It’s been a little while since I have posted any material. …..Don’t ask!!
As my sabbatical year begins I want to post more regulary, especially about the list of “to-do” tasks i have set for myself for the year, but also to get back into the habit of writing regularly about topics of interest. At the moment I have three things on the go that turn out to be interconnected….a bit:
- review and overview of MOOCs
- What are universities for?
- What is happening to academia inside UC?
As far as #1 goes I have been collecting a number of interesting papers and web resources. First and foremost is Daphne Kholler’s talk at Columbia in mid 2013 about Coursera , but also the review panel videos about the history and development of MIT’s open courseware experiment. here on Youtube, here and here at the 2007 conference . (there is a video on youtube from 2001 and a later 2011 video, both conferences on open courseware initiatives that i need to locate FOUND IT HERE) .From my participation in UC’s e-learning group I have compiled a number of interesting working papers from Nikki Davis, but as importantly I am an active consumer (and producer) of MOOC content – as an economist I wish to reflect on and interact with arguments being made about “business models”. So I began to ask – what are universities all about? – and, to answer this question am currently reading two intersting papers and an e-book :
- What are universities for? by Geoffrey Boulton and Colin Lucas (September 2008 )
- Scott Masten- Authority and Committment: Why Universities like Legislatures are not organized as firms –
- and a recent (2012) by What are Universities for? by Stefan Collini
Naturally there is a personal issue here as well…connected with all this reading on the purpose and nature of universities, and MOOCS,…..and moi! a professional academic economist entering autumn years of his career….

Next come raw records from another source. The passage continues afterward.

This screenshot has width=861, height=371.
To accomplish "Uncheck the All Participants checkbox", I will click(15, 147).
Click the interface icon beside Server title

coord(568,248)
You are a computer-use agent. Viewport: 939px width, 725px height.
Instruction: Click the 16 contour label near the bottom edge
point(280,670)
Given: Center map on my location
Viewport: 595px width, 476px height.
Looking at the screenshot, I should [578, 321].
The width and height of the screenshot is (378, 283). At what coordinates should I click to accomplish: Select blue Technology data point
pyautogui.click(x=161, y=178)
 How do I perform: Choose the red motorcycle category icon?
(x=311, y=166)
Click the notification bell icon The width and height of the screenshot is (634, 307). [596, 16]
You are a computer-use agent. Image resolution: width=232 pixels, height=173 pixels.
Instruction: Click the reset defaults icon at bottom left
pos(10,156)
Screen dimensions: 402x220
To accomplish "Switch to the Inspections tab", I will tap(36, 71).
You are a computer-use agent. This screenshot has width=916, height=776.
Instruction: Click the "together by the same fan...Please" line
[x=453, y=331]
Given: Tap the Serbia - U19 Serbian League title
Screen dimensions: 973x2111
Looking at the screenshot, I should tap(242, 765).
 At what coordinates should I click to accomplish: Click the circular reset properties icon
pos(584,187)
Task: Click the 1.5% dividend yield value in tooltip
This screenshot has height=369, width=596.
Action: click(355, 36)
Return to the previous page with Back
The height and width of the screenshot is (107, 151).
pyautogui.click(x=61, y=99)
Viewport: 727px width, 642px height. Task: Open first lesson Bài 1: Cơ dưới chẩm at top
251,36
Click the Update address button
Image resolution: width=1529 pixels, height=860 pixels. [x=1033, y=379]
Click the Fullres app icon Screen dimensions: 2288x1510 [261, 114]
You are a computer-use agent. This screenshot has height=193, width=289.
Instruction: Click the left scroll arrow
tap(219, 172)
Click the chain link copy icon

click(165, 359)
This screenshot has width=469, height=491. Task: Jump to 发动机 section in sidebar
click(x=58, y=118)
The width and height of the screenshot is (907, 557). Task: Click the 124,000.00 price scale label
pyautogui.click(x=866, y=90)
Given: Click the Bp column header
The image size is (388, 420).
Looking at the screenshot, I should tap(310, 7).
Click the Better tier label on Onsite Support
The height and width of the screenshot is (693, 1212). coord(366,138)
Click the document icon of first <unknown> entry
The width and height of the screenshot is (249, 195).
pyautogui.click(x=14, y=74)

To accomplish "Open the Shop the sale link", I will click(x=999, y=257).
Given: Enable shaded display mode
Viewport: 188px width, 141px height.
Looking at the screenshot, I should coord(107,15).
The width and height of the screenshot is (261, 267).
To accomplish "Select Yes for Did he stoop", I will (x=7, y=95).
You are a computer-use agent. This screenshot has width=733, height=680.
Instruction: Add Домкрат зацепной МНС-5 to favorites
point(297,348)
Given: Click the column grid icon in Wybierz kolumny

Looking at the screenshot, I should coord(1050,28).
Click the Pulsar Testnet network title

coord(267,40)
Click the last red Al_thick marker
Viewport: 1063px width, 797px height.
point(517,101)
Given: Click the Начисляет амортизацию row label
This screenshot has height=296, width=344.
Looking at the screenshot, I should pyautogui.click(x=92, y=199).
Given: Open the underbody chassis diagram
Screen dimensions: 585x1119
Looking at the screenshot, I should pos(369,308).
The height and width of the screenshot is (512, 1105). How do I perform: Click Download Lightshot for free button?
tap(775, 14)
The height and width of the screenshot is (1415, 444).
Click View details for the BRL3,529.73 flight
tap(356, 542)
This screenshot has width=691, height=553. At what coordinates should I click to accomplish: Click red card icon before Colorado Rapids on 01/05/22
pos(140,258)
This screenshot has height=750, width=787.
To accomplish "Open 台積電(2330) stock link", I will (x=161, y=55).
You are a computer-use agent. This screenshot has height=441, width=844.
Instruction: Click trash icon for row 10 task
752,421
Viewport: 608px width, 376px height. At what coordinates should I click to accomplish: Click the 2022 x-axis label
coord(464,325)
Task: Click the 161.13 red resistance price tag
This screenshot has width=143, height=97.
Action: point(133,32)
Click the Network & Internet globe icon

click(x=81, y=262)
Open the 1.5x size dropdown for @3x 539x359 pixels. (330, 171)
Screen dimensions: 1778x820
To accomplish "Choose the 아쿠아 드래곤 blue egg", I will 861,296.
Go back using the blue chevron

As you may know there are remarkable, and draconian, human capital disinvestments happening at my home University. At first I ignored what was happening in surrounding Departments and kept myself only vaguely informed about proposed reductions – but when my friends and former colleagues (Don, Terry) in Management Science got the axe – well their “department” was nuked – some said submarined – with only a few survivors I began to prick up my ears. Of course what really got my attention was a further planned reduction in numbers in the Econ department from current 13 EFTs down by at least another one full time staff member. As I took initiative to check out the possibilities for phased retirement and/or fractional continuing academic appointment I discovered much about how the current management regime works. I don’t like it. Then, when with a group of 7 other experienced academics I was selectively targeted for termination I learned even more…and I like it – the current administration policies and objectives – even less.
In the last two years we in Econ have gone from 18 to 13 , and from 21 to 13 in the last 7 years, yet another body is required for sacrifice. Although I am sure you will find the official record saying that most staff reductions were “voluntary” exits, and the necessity for such reductions due to post earthquake problems with student numbers and finances, don’t you believe it. The centrally determined, internal inter departmental wealth redistributions that are going on and have been going on inside UC for the last few years are draconian – but perhaps not even as bad as the proposals to be implemented across the Arts faculty.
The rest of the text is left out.